Records provided:
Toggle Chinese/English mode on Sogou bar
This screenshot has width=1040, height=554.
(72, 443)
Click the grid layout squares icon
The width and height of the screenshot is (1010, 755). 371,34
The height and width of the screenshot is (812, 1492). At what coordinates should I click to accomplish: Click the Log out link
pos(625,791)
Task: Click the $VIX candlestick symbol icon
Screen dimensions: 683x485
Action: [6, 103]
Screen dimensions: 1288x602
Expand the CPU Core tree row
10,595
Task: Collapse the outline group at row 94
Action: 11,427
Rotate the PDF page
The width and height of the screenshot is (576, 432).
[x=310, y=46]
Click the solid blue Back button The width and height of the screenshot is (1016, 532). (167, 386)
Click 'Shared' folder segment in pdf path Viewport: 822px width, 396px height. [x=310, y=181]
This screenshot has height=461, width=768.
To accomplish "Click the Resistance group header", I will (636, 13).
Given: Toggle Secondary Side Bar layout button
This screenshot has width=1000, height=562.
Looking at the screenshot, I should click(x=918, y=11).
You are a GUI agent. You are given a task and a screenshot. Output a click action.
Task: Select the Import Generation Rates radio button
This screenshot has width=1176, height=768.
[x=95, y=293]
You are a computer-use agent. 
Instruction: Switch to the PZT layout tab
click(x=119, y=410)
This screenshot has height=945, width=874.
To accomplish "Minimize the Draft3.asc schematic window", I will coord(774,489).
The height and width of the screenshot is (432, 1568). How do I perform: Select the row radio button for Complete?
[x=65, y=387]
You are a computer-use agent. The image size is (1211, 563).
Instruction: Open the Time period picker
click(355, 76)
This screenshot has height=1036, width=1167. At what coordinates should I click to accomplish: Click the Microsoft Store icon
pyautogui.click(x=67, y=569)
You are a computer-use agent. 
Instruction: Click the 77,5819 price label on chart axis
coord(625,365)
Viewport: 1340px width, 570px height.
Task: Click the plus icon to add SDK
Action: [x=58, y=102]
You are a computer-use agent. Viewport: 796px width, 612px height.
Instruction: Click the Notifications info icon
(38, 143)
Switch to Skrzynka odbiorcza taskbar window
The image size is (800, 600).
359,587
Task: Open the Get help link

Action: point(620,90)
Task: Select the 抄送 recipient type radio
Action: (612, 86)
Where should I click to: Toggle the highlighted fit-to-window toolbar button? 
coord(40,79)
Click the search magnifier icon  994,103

Exercise directions: The reply should consist only of the line containing "Task: Select the Import" and all lines after it in the listing above, reproduced exactly.

Task output:
Task: Select the Import Generation Rates radio button
This screenshot has width=1176, height=768.
[x=95, y=293]
You are a computer-use agent. 
Instruction: Switch to the PZT layout tab
click(x=119, y=410)
This screenshot has height=945, width=874.
To accomplish "Minimize the Draft3.asc schematic window", I will coord(774,489).
The height and width of the screenshot is (432, 1568). How do I perform: Select the row radio button for Complete?
[x=65, y=387]
You are a computer-use agent. The image size is (1211, 563).
Instruction: Open the Time period picker
click(355, 76)
This screenshot has height=1036, width=1167. At what coordinates should I click to accomplish: Click the Microsoft Store icon
pyautogui.click(x=67, y=569)
You are a computer-use agent. 
Instruction: Click the 77,5819 price label on chart axis
coord(625,365)
Viewport: 1340px width, 570px height.
Task: Click the plus icon to add SDK
Action: [x=58, y=102]
You are a computer-use agent. Viewport: 796px width, 612px height.
Instruction: Click the Notifications info icon
(38, 143)
Switch to Skrzynka odbiorcza taskbar window
The image size is (800, 600).
359,587
Task: Open the Get help link

Action: point(620,90)
Task: Select the 抄送 recipient type radio
Action: (612, 86)
Where should I click to: Toggle the highlighted fit-to-window toolbar button? 
coord(40,79)
Click the search magnifier icon  994,103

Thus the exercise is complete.